Грамотрицательные, но плохо окрашиваются анилиновыми красителями, по Романовскому-Гимзе – в слабо-розовый цвет , осуществляют метод серебрения по Морозову и негативное контрастирование по Бурри.
Культуральные свойства. Облигатный анаэроб, оптимальная температура – 35-37 С, рН 7,2. Бледную трепонему не культивируют на питательных средах, хотя при добавление к питательным средам почечной, мозговой ткани или асцитической жидкости на 3-5 сутки вырастают мелкие колонии, но “культуральные” штаммы трепонем изменяют свою морфологию (становятся более грубыми, короткими, полиморфными), утрачивают иммуногенность и патогенность.
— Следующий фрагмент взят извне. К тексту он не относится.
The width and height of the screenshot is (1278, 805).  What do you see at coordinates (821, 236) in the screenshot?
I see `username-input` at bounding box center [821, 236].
Трепонемы хорошо растут, не теряя своих иммунногеных и патогенных свойств в тестикулах кроликов, в куриных эмбрионах, что используется для выделения и изучения возбудителя от больных.
Биохимически малоактивны: могут разлагать некоторые сахара (глюкозу, галактозу, сахарозу, мальтозу, маннит) с образованием кислоты.
Факторы патогенности:
Токсины – эндотоксин (ЛПС клеточной стенки).
Ферменты патогенности не выявлены;
Структурные и химические компоненты клетки: высокая подвижность за счет жгутиков, адгезины (белки наружной мембраны) и фактор, противостоящий фагоцитозу.